Saved entries:
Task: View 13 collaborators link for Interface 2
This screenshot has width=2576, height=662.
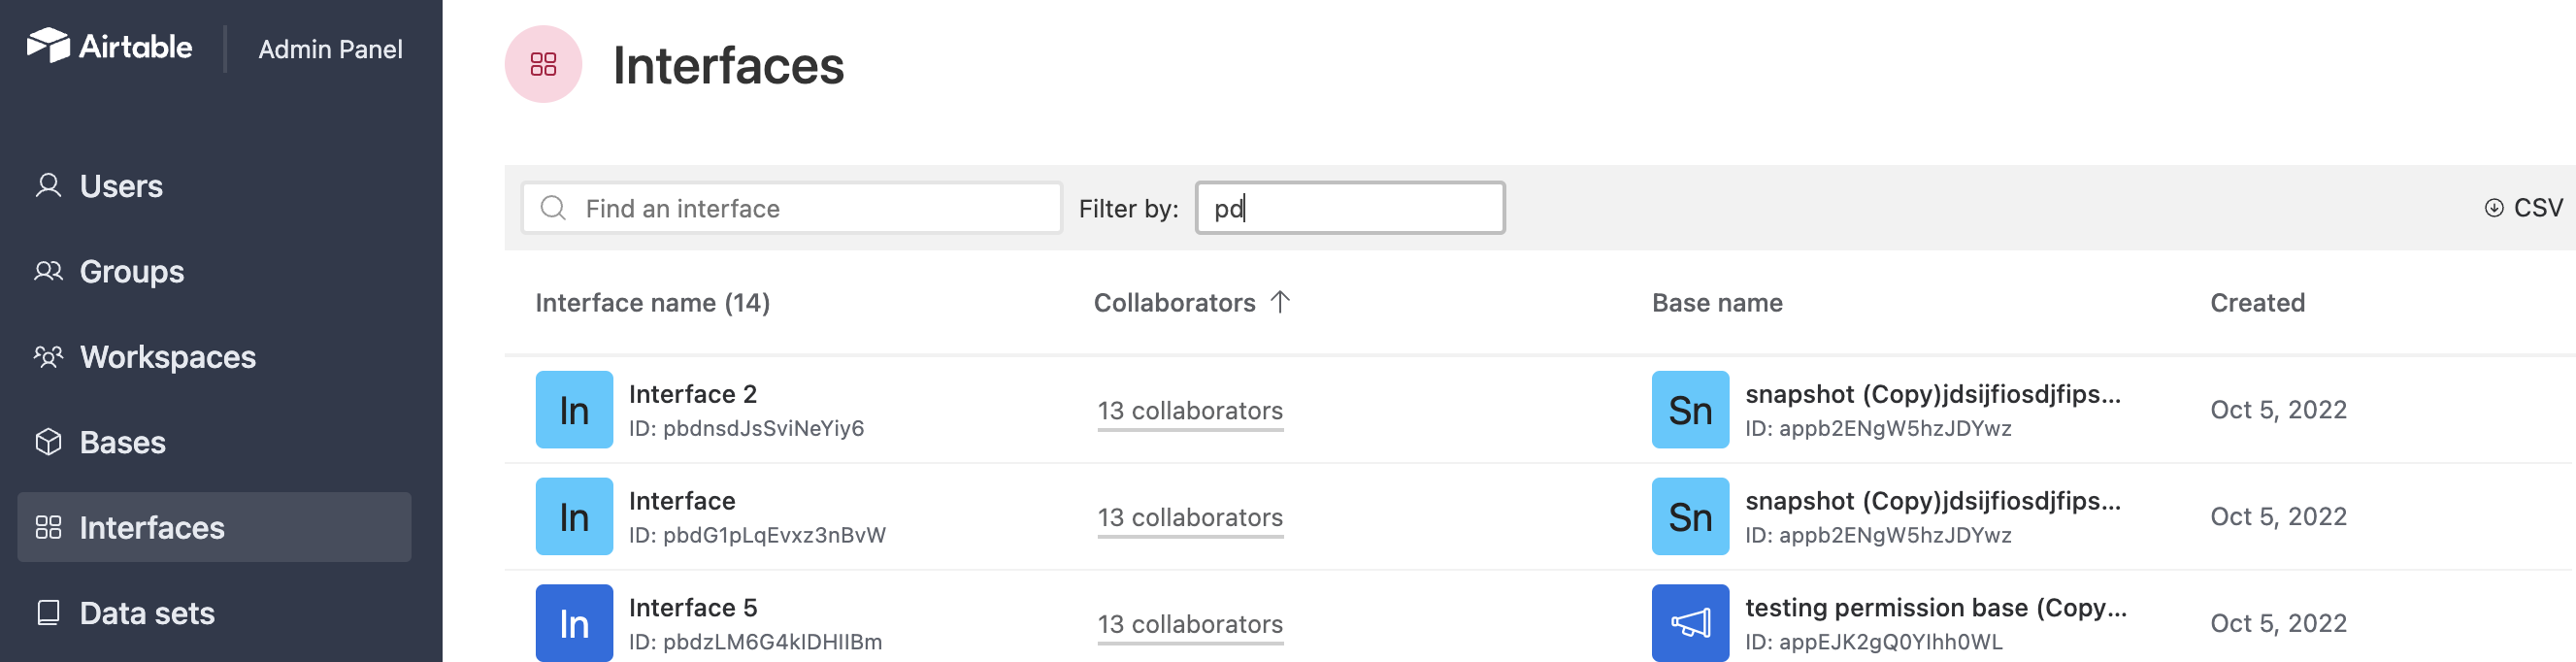Action: click(1190, 411)

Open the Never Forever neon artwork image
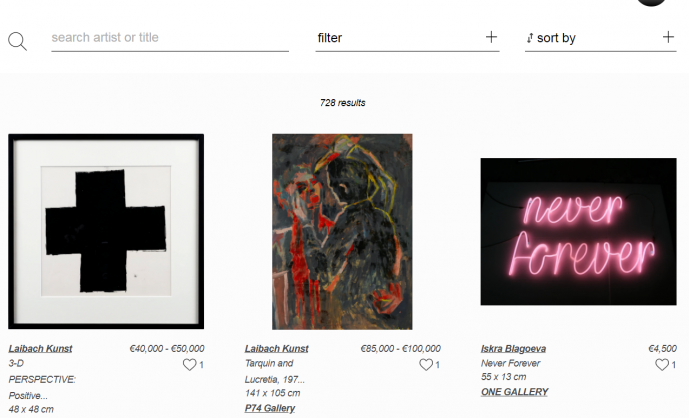[579, 232]
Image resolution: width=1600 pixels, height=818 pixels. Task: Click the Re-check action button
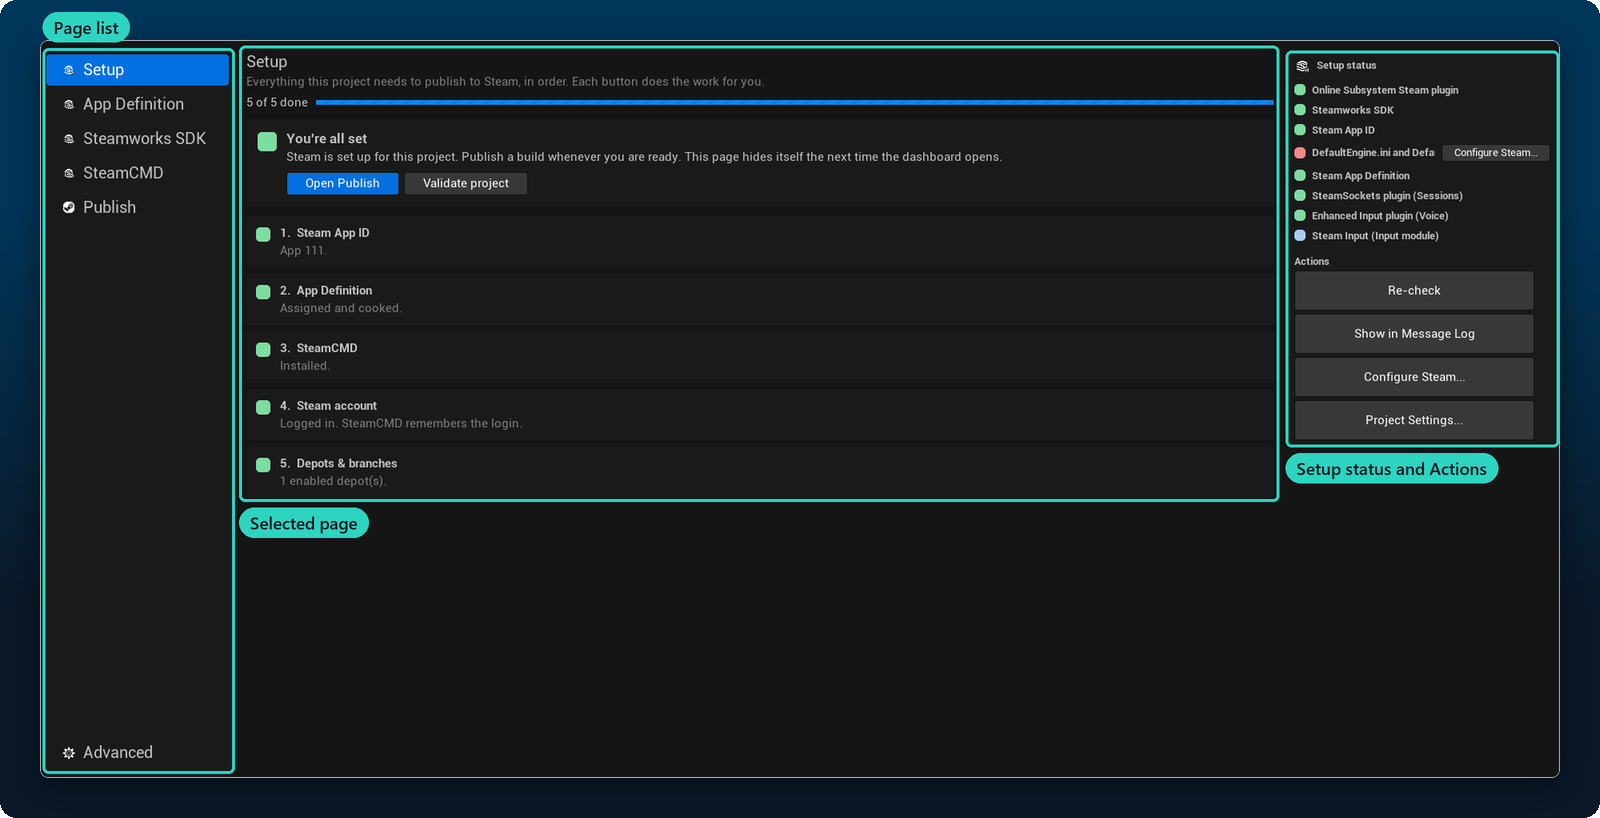pyautogui.click(x=1414, y=290)
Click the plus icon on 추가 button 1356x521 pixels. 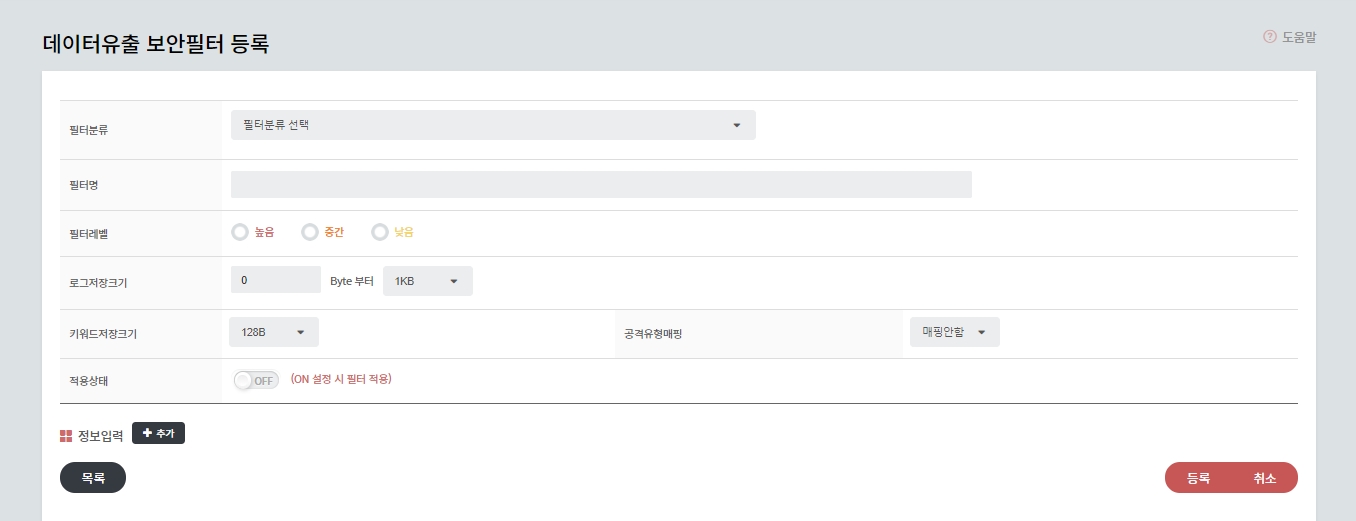tap(147, 433)
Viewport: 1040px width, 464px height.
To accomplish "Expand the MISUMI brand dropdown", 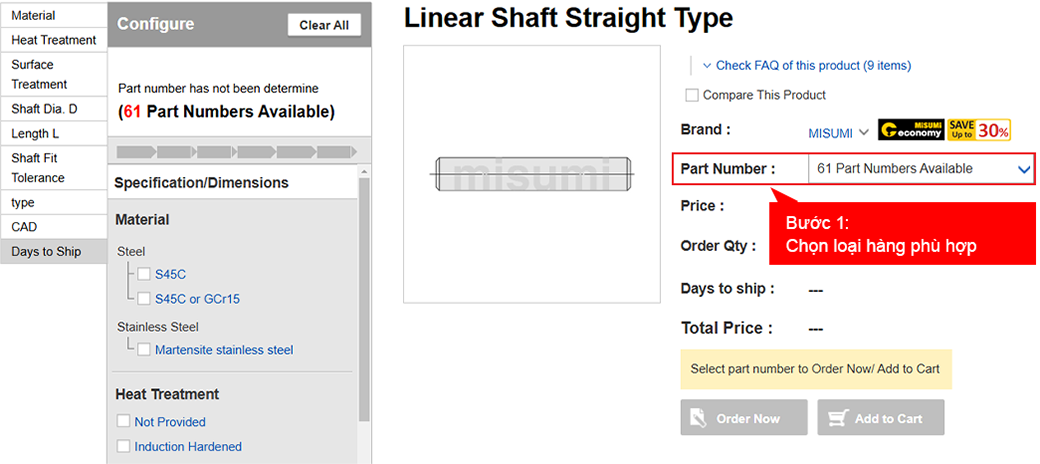I will point(838,133).
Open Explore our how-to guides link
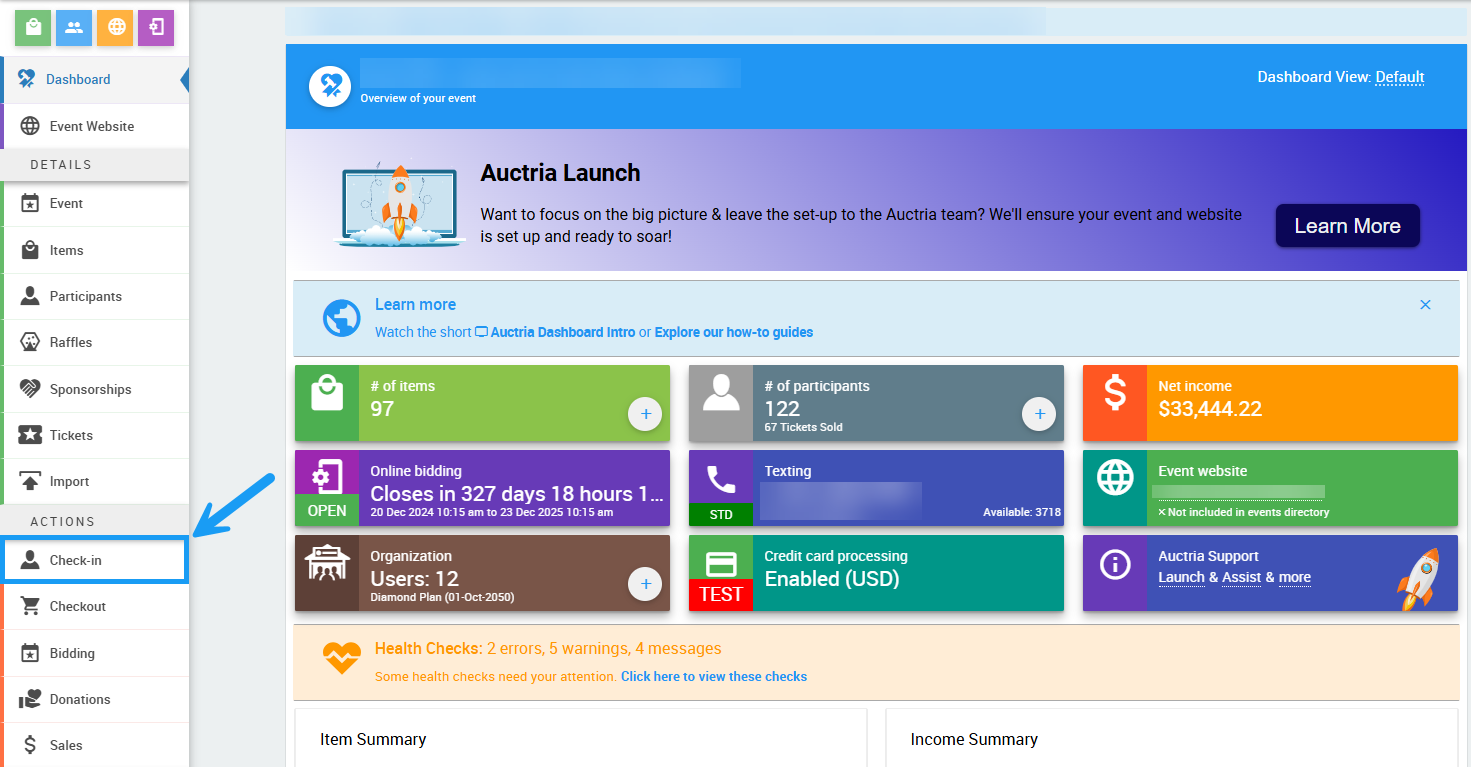Screen dimensions: 1471x767 [x=733, y=332]
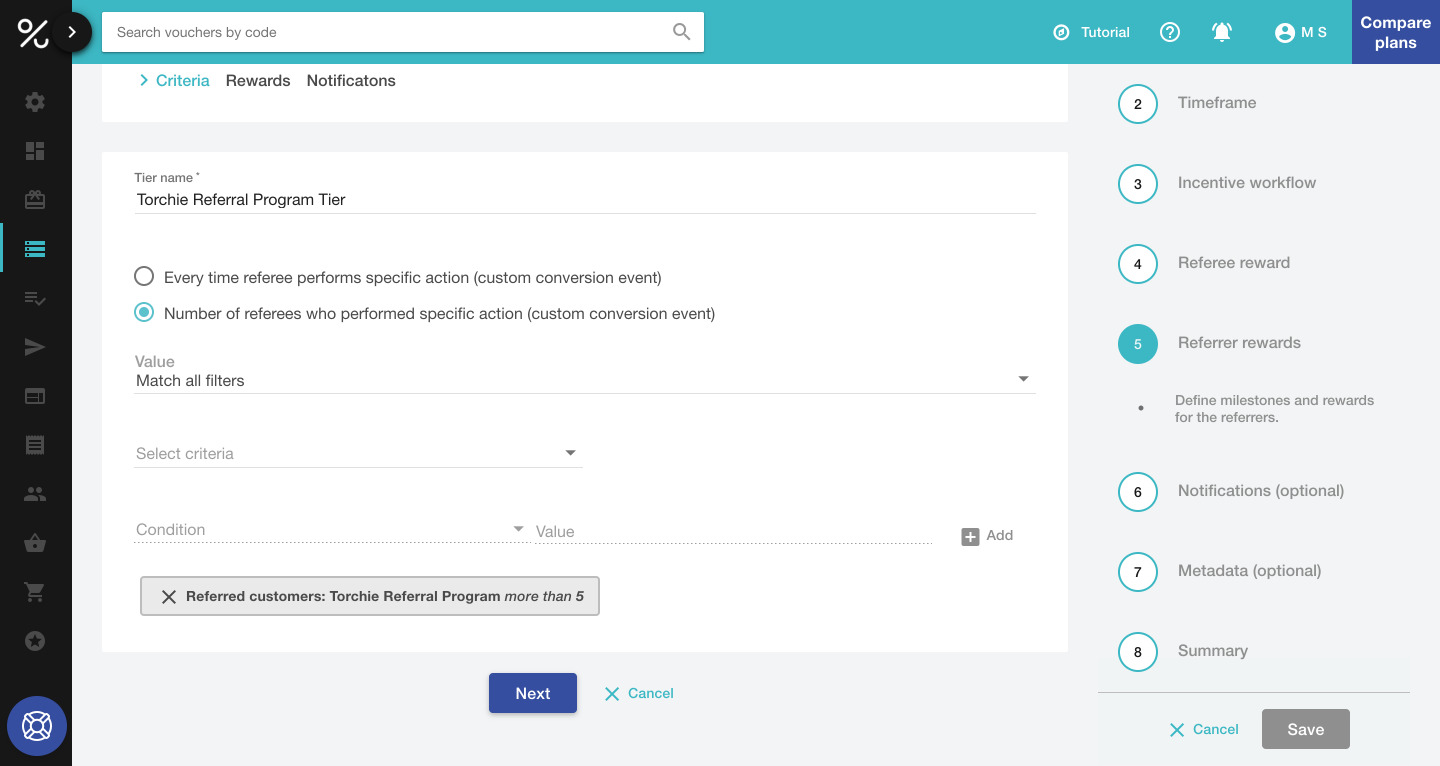Click the Add filter button
This screenshot has height=766, width=1440.
pos(987,536)
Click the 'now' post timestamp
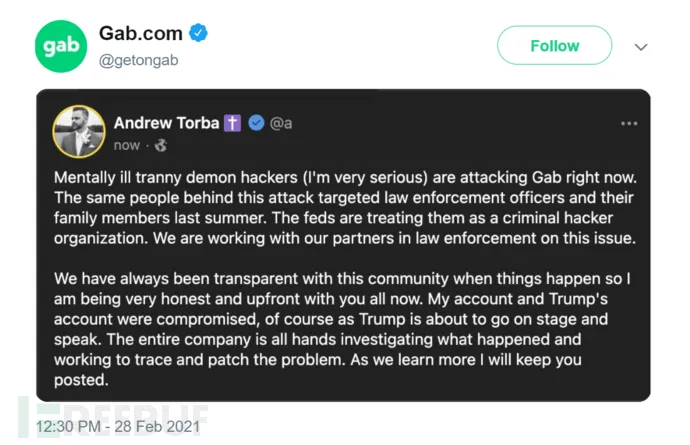The width and height of the screenshot is (690, 445). click(x=127, y=145)
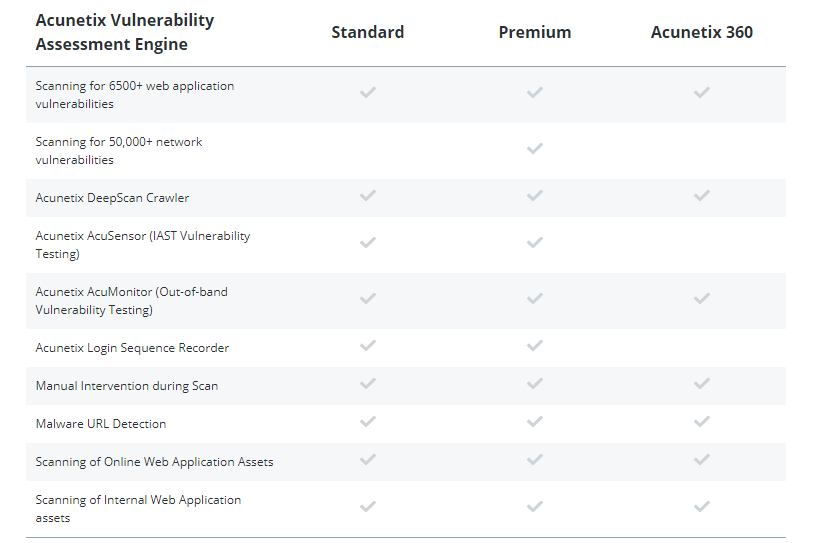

What you will do:
Copy exactly, and only, the lines running from the one containing "Open Explore our how-to guides link" through the final line of the data, and omit the pictures.

Exercise result:
Open Explore our how-to guides link
Screen dimensions: 1471x767 [x=733, y=332]
Click the Add filter button
This screenshot has height=766, width=1440.
pos(987,536)
Click the 'now' post timestamp
The width and height of the screenshot is (690, 445). click(x=127, y=145)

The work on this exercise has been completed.